Embora Seus amigos O tenham abandonado e Seu povo dÊle escarnecido e O ultrajado, simulando um julgamento que foi uma trama de assassínio para entregá-Lo à soldadesca romana para que O açoitassem, nÊle cuspissem, O esbofeteassem e finalmente O crucificassem; nosso Guia-Mor prosseguiu até percorrer a última etapa, e suspenso entre o Céu e a Terra, disse: “Deus Meu, Deus Meu, por que Me desamparaste?. . . Nenhuma mão piedosa a enxugar-Lhe do rosto o suor da morte, nem palavras de simpatia e inabalável fidelidade para Lhe confortar o coração humano.” — Idem, pág. 555. A missão de Cristo parecia haver findado em derrota completa. Não obstante, hoje, milhões de almas dariam a vida por seu Salvador e milhões e milhões gozarão na eternidade pelo sacrifício de Jesus na cruz.
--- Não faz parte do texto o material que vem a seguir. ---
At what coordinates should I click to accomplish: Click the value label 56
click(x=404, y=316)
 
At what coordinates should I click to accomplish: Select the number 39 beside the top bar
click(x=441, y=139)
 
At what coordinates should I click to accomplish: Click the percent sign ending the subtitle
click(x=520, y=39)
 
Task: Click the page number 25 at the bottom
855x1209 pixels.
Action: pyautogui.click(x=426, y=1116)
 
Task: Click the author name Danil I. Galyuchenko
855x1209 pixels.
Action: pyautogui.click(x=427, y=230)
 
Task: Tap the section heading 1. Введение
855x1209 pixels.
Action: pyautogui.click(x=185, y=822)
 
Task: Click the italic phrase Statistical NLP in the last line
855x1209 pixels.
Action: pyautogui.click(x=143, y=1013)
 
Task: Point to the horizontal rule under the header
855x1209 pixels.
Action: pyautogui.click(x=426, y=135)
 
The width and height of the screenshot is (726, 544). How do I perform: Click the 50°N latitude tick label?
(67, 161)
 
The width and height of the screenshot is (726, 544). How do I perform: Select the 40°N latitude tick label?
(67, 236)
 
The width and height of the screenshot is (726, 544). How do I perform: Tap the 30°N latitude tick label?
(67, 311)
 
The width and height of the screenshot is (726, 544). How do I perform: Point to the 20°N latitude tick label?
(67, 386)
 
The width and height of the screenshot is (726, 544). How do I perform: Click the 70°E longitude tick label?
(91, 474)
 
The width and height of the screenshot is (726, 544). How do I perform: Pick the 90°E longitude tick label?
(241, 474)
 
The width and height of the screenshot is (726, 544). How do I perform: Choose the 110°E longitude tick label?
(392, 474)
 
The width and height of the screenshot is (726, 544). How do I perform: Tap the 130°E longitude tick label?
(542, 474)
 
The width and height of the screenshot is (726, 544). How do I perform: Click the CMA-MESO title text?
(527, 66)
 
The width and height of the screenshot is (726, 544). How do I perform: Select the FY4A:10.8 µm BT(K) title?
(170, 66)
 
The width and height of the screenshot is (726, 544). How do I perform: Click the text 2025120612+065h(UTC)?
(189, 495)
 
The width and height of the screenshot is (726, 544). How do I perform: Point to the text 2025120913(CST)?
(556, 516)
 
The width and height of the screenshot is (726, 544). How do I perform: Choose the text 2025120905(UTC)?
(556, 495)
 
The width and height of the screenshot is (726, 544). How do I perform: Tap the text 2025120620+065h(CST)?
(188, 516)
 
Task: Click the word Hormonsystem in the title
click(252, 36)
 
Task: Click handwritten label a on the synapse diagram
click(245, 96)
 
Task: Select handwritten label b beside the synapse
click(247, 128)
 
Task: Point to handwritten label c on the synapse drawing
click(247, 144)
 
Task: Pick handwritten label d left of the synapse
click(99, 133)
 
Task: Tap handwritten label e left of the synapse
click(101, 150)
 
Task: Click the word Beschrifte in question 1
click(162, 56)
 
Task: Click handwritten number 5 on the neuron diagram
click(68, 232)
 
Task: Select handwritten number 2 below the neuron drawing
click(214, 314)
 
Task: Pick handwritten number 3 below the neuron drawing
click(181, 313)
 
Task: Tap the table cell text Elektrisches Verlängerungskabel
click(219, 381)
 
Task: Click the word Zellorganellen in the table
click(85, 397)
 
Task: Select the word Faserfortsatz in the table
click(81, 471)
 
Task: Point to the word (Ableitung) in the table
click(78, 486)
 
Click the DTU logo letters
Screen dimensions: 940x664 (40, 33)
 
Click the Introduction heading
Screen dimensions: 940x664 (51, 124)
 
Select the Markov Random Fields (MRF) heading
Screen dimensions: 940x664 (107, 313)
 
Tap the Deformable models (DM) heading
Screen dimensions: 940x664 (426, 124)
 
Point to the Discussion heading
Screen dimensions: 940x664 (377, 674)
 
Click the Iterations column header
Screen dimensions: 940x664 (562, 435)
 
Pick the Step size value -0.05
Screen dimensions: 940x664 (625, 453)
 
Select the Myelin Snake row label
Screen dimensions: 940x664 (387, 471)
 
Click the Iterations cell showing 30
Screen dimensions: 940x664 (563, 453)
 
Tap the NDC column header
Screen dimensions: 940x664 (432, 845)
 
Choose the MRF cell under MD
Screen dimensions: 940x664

“Como Redentor do mundo, Cristo foi constantemente confrontado por aparentes fracassos. Êle, o mensageiro da misericórdia ao nosso mundo, pouco parecia fazer da obra que anelava realizar em erguer e salvar. Satânicas influências estavam sempre operando para Lhe obstar o caminho. Mas Êle não desanimava. . . Cristo não fracassou, nem Lhe desfaleceu o ânimo, e Seus seguidores têm de manifestar uma fé de natureza assim resistente. Cumpre-lhes viver como Êle viveu, e trabalhar como Êle trabalhou, pois nÊle confiam como o grande Obreiromestre. Valor, energia e perseverança devem êles possuir. Conquanto aparentes impossibilidades lhes entravem o caminho, por Sua graça hão de ir avante. Em lugar de deplorar as dificuldades, são convidados a transpô-las. Não devem desesperar de coisa alguma, mas esperar tudo.” — Idem, págs. 507 e 508.